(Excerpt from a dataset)
---------------
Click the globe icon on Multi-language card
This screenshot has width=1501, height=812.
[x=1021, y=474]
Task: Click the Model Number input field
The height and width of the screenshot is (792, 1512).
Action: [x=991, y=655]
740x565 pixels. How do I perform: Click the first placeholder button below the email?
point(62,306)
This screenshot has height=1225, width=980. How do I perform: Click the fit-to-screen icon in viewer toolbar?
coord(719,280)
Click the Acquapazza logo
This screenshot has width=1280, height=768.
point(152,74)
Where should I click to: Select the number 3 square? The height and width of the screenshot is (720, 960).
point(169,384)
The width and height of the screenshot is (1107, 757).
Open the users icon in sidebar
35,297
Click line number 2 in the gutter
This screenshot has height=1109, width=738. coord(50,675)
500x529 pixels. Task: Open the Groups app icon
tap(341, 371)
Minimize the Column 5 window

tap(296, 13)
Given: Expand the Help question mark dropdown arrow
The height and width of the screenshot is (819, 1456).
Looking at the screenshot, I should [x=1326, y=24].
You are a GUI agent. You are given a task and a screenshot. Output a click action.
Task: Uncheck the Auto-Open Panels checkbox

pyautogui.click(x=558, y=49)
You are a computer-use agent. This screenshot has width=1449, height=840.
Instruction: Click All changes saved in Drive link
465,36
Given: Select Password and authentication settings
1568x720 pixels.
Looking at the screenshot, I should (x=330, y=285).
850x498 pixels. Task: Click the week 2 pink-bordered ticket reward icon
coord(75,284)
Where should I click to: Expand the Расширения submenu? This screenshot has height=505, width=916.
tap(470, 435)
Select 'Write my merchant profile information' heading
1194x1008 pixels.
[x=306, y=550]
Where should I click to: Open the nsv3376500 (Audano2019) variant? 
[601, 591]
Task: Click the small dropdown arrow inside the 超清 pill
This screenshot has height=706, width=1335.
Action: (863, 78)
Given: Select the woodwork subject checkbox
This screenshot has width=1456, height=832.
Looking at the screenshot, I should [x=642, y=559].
---------------
Arrange the lines above as a JSON list of strings, one string per line, beginning with the line that contains "Task: Click the small" and continuing through the final line of the items. Omit any blank lines.

[
  "Task: Click the small dropdown arrow inside the 超清 pill",
  "This screenshot has height=706, width=1335.",
  "Action: (863, 78)",
  "Given: Select the woodwork subject checkbox",
  "This screenshot has width=1456, height=832.",
  "Looking at the screenshot, I should [x=642, y=559]."
]